# DESCRIPTION OF THE TASK
In the material below, list every line carrying the string "Open".

# EXERCISE DATA
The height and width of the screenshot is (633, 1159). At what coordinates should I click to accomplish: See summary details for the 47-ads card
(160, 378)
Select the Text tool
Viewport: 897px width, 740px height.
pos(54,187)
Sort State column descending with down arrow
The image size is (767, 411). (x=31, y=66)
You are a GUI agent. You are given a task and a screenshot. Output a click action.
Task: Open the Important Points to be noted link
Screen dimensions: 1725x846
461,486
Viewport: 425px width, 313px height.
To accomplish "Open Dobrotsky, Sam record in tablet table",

# SOLUTION TO THIS TASK
Task: Open the Important Points to be noted link
To accomplish "Open Dobrotsky, Sam record in tablet table",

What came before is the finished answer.